Health status of the Royal Navy
1. Enlistment
By modern standards life in the navy in Nelson’s time was hard. But civilian life at the time was also hard. If discipline in the navy was harsh, so too was the discipline of civil law. Health standards were also comparable – at least when we consider the health of men entering the service. The larger ships required large crews – a 74 gun ship carried about 600 men, a first rate possibly 800 men.
They included the captain and at least four lieutenants; a flagship would also have the Admiral and his staff; there were the non-commissioned warrant officers, the master and his mates responsible for navigation, the boatswain, carpenter and gunner – these were all long serving volunteers.
There were many senior petty officers such as the sailmaker, boatswain’s mates and quartermasters; the midshipmen and marines, and finally the seamen – some of them were genuine volunteers, many were pressed men who were mainly merchant seamen. But the numbers were often made up with so-called ‘quota’ men – victims of a system by which authorities of counties or towns were required to produce a quota of men for the navy – usually made up of minor criminals, small debtors offered immunity from the legal process and so on, not volunteers and all requiring some form of coercion or inducement to join the navy.

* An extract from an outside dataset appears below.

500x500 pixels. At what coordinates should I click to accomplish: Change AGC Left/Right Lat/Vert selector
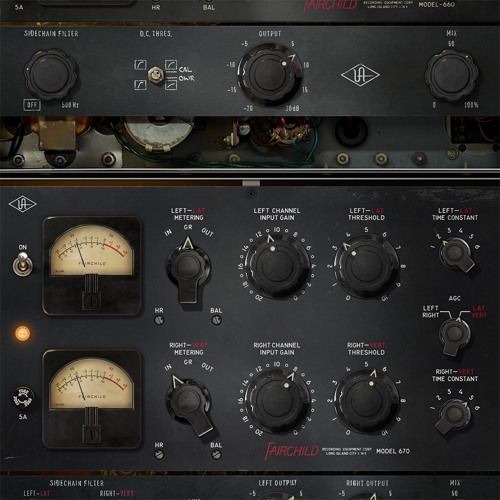click(x=454, y=335)
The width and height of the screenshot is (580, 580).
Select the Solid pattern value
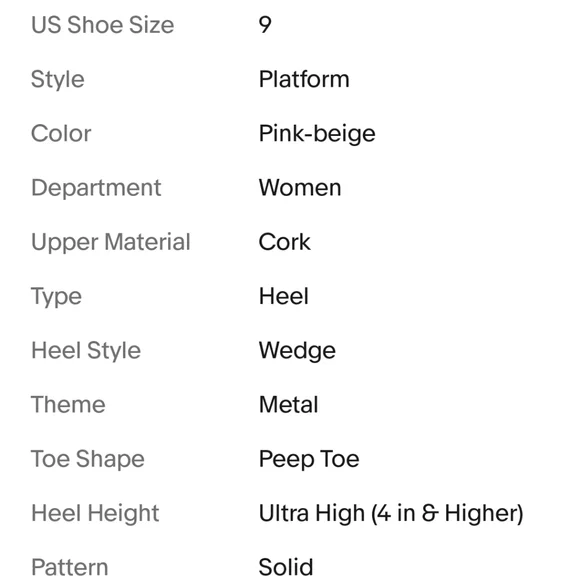coord(286,567)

With such a mix of men from disparate backgrounds, it is easy to imagine the variation in social levels and levels of fitness and health of those on board any large fighting ship of the Royal Navy in 1800. Presumably individuals with obvious disability would be weeded out but there was apparently no particular assessment of health standard at the time of signing on.
The official attitude of the Navy was to acquire a functional crew at almost any cost, as long as the Admiralty could hold the commander responsible. From the crew’s point of view, their main concern was that conditions of service as laid down by regulations would deliver their fair share of rations, leave and pay. When their vessel took a prize, they could also expect a share of the prize money on return to port.
2. Rations
The official daily ration was ample in bulk, usually about three pounds of food per day, (or 4000 calories) including biscuit, salted meat and fish, dried peas, oatmeal, butter and cheese, all of which, however, could be in various states of decay or staleness after a short time at sea. Fresh fruits and any other variation in the diet depended on the opportunities offering from local sources. Most important was to provide an antiscorbutic or source of vitamin C.